UUCP:	{sri-unix,amd70,hpda,harpo,ihnp4,allegra}!fortune!rpw3
DDD:	(415)595-8444
USPS:	Fortune Systems Corp, 101 Twin Dolphins Drive, Redwood City, CA 94065

patcl@tekecs.UUCP (Pat Clancy) (12/14/83)

Suggest this discussion be moved to net.religion.

tim@unc.UUCP (12/16/83)

I was taught that the assertion "language X is strongly typed" is equivalent
to the assertion "if E is a legal expression in language X, then the type of
the value of E can be determined at compile time".  This is the standard
meaning of "strong typing" -- if someone knows of a well-defined contender
for the phrase, by all means post it to the net, but until that time I will
assume that this is the only valid meaning.

Contrary to the assertions of some recent articles, Pascal is not strongly
typed.  There are two exceptions.  The first concerns variant records, which
have a type which must be determined at run time by examination of the tag
field.  The second involves integer range types; it is legal to assign a
normal integer variable to an integer range variable, but it cannot be
determined at compile time whether the integer variable is of the integer
range type or the integer type: if the latter, the assignment is illegal.

C is not strongly typed, but probably not for the reasons you'd expect
(argument mismatch and pointer typing escapes do not make the expression
type indeterminate at compile time, they just complicate the typing
semantics).  The "?:" operator, which is a distributed conditional, can have
differently typed alternative values.  For instance, in the expression
"i>0 ? 1 : 4.2", the type of the value of the expression cannot be
determined until the value of i is known -- it might be int, or double.  I
don't know of any other exceptions to strong typing in C.

I hope this definition will help to counteract some of the wildly-inaccurate
articles on the subject that have appeared lately, and satisfy the curiosity
of those who wanted to know.
--
Tim Maroney, University of North Carolina at Chapel Hill
duke!unc!tim (USENET), tim.unc@csnet-relay (ARPA)

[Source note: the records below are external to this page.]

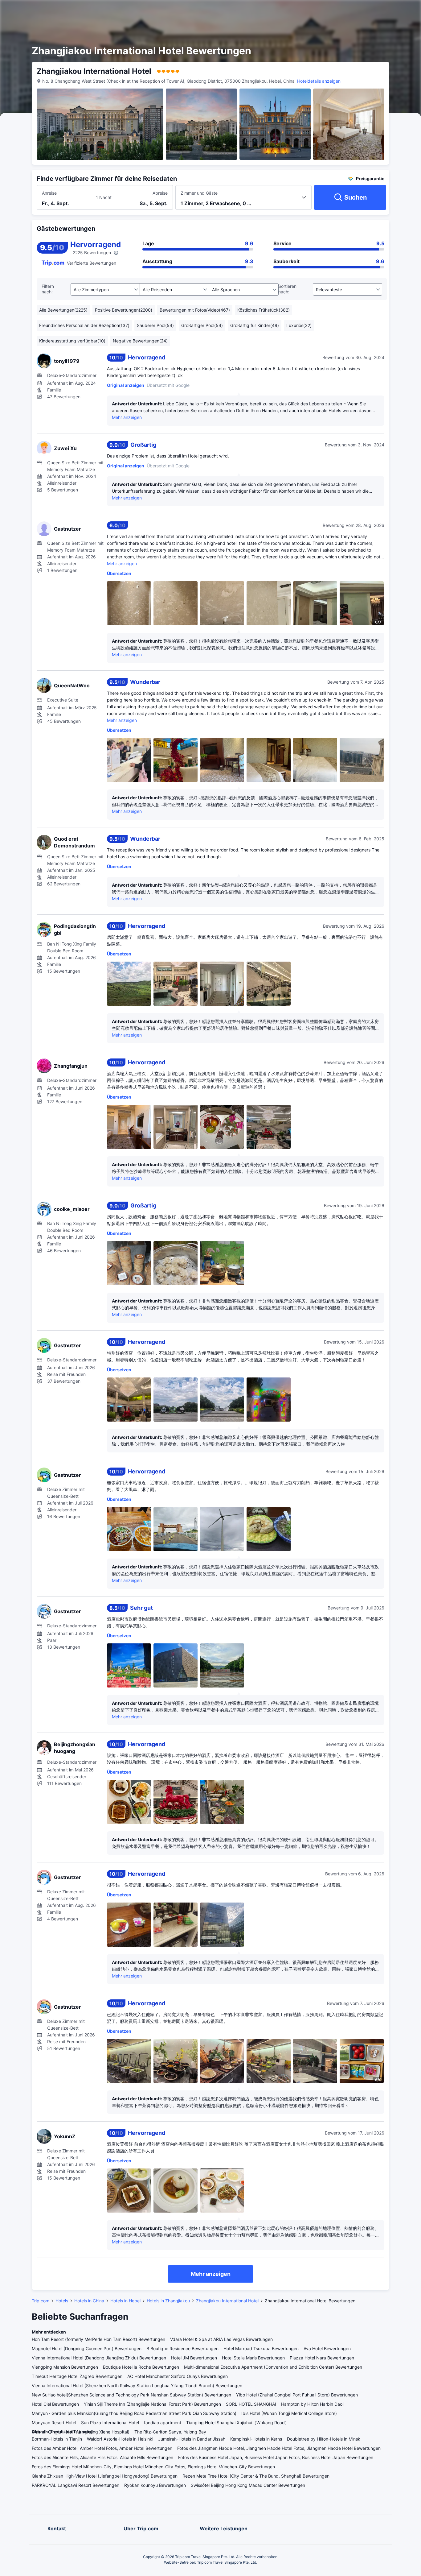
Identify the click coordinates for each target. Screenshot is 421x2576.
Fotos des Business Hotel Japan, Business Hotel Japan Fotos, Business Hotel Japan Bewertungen (275, 2457)
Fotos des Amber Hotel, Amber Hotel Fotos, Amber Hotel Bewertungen (102, 2448)
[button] (358, 10)
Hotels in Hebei (125, 2300)
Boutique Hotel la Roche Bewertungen (141, 2367)
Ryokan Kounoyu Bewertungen (155, 2485)
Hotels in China (89, 2300)
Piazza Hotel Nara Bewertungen (322, 2357)
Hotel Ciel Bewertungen (55, 2404)
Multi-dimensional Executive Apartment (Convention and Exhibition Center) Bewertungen (273, 2367)
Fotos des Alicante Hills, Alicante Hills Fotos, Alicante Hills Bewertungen (102, 2457)
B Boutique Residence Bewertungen (182, 2348)
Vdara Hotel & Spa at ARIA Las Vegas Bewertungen (221, 2339)
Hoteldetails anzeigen (319, 81)
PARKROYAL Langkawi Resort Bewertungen (75, 2485)
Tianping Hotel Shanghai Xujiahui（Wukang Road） (237, 2422)
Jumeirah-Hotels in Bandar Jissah (191, 2438)
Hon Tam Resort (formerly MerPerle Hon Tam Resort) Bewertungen (98, 2339)
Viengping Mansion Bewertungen (65, 2367)
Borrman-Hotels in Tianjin (57, 2438)
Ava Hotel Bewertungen (327, 2348)
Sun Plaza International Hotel (110, 2422)
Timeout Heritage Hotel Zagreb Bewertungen (77, 2376)
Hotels (61, 2300)
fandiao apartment (162, 2422)
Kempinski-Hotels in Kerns (256, 2438)
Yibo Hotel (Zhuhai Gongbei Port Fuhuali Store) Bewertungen (297, 2394)
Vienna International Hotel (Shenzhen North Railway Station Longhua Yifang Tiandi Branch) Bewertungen (137, 2385)
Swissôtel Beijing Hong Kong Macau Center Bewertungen (248, 2485)
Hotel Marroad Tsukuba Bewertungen (261, 2348)
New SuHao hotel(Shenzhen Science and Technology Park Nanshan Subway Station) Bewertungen (131, 2394)
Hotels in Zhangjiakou (168, 2300)
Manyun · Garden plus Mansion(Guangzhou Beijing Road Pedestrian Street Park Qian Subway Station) (134, 2413)
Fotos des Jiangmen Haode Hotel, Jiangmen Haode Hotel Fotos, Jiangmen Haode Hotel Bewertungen (279, 2448)
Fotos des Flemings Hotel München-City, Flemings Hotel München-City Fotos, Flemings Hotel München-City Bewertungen (153, 2466)
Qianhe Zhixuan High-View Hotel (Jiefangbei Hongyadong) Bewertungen (105, 2476)
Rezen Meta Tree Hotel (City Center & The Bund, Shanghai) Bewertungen (255, 2476)
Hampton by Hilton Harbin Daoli (312, 2404)
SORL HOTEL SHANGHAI (251, 2404)
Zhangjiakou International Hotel (227, 2300)
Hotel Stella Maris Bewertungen (253, 2357)
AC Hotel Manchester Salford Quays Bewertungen (177, 2376)
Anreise (49, 193)
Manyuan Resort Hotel (54, 2422)
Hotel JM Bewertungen (194, 2357)
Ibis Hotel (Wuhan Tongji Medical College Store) (289, 2413)
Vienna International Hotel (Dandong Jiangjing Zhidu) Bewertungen (99, 2357)
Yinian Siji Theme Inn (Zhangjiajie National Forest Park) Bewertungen (152, 2404)
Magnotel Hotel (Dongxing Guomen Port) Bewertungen (86, 2348)
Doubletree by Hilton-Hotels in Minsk (323, 2438)
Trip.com (40, 2300)
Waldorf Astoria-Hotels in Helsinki (120, 2438)
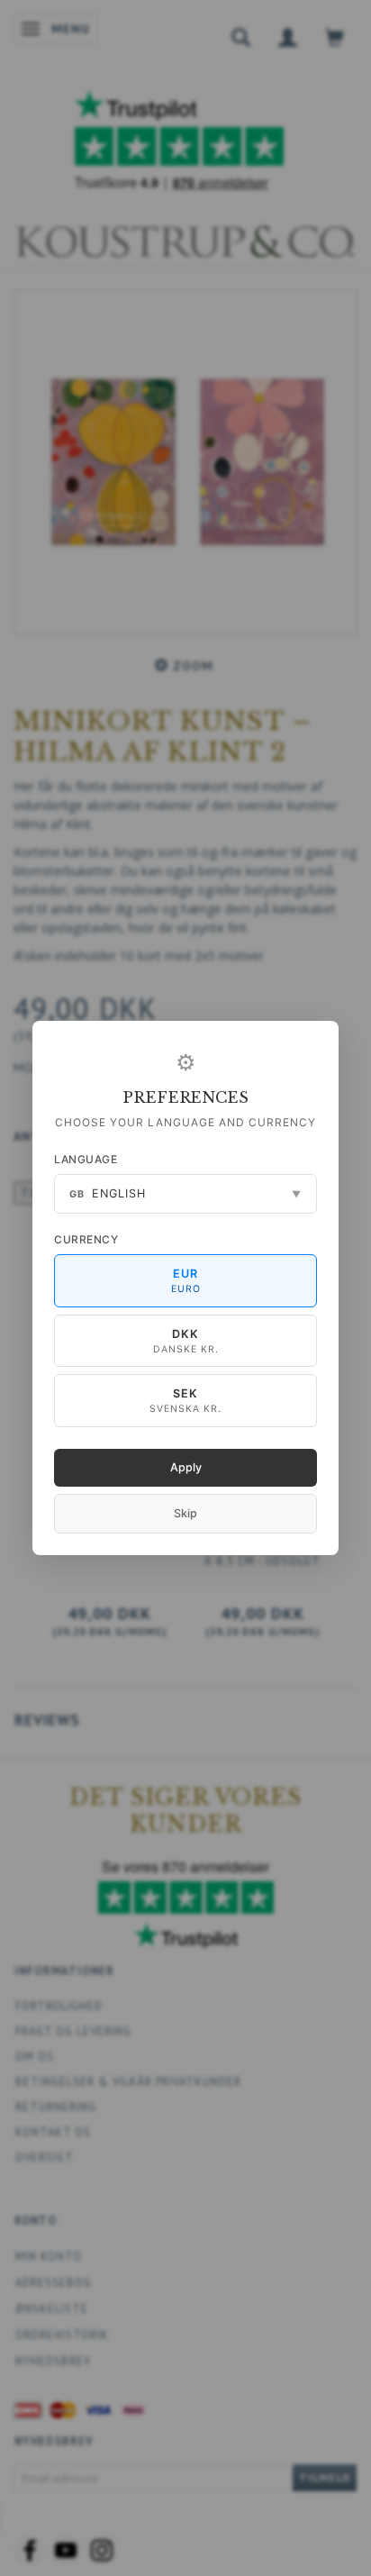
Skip (185, 1513)
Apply (186, 1467)
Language (85, 1159)
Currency (86, 1239)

mauney@ncsu.UUCP (12/16/83)

References: unc.6421

In their book "Programming Language Concepts" (Wiley, 1982),
Ghezzi and Jazayeri define a language to be strongly typed
"if it allows all type checking to be done statically".
This definition is similar that given by Tim Maroney (unc.6421).

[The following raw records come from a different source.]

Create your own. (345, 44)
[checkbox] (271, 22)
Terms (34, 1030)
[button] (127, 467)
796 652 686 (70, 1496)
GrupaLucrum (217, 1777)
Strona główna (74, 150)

Although the above is an adequate theoretical definition of strong typing,
it leaves something to be desired from the practical point of view.
For example,  Ghezzi and Jazayeri go on to illustrate that Pascal is not
strongly typed and that ALGOL 68 is.  They discuss several problems with
Pascal,  such as variant record usage and formal procedure parameters,
which ALGOL 68 avoids by better design.  But then they get to subranges
and array indexing,  and they point out that ALGOL 68 does not have a
problem with ranges because the bounds of an array are considered to
be part of the value,  not part of the type.  Well,  OK.  That is an
interesting idea from the language designer's point of view,  but to the
programmer nothing has changed -- out of bounds indices are still wrong,
and still require a run-time check.  Who cares if it's a type checking
question or a value checking question?

To many people,  strong typing means that (a) there is a wide variety of
types, (b) there are few automatic coercions between types, (c)  things
that are not immediately compatible nor coercible are flagged as wrong, and
(d) most of the flagging is done at compile time.  This is not a precise
definition,  but it more accurately reflects what the programmer needs.

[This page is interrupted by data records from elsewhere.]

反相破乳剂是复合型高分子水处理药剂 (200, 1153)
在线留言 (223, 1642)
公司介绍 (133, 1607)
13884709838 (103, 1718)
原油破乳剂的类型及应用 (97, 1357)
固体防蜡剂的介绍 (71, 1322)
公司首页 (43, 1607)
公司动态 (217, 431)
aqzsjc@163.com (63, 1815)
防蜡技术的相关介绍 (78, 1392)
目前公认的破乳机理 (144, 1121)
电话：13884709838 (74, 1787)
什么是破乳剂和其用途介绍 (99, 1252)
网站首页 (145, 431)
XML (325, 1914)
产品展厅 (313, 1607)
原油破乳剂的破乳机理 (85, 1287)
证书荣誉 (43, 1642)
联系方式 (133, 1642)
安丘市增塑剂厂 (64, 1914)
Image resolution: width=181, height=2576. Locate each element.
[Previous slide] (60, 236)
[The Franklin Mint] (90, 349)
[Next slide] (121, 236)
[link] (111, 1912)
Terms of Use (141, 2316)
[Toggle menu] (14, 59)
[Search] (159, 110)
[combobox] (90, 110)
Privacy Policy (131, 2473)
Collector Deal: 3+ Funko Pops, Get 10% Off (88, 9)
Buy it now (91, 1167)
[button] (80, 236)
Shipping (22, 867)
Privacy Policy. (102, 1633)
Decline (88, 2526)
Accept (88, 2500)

                           Jon Mauney,    mcnc!ncsu!mauney
                           North Carolina State University

tjt@kobold.UUCP (T.J.Teixeira) (12/29/83)

Using Tim's definition of strong typing, he should rest at ease.
According to the reference manual in K&R, section 7.13, the "?:"
operator is strongly typed.  The two expressions must be of an
arithmetic type (in which case the usual arithmetic conversions are
applied), both pointers of the same type, or one a pointer and the
other 0.

I concede that Tim's definition of "strong typing" makes sense, and I
won't submit an alternative definition.  However, I will point out that
sloppy usage substitutes "strong typing" for "strong type checking".
"strong type checking" means that the compiler checks for non-sensical
types of expressions in all contexts.  I think that we can agree that
using a floating point number as a pointer is non-sensical, as are the
results of most argument type mismatches.
-- 
	Tom Teixeira,  Massachusetts Computer Corporation.  Westford MA
	...!{ihnp4,harpo,decvax,ucbcad,tektronix}!masscomp!tjt   (617) 692-6200

guy@rlgvax.UUCP (Guy Harris) (01/01/84)

<FIX ME!>

	The "?:" operator, which is a distributed conditional, can have
	differently typed alternative values.  For instance, in the expression
	"i>0 ? 1 : 4.2", the type of the value of the expression cannot be
	determined until the value of i is known -- it might be int, or double.  I
	don't know of any other exceptions to strong typing in C.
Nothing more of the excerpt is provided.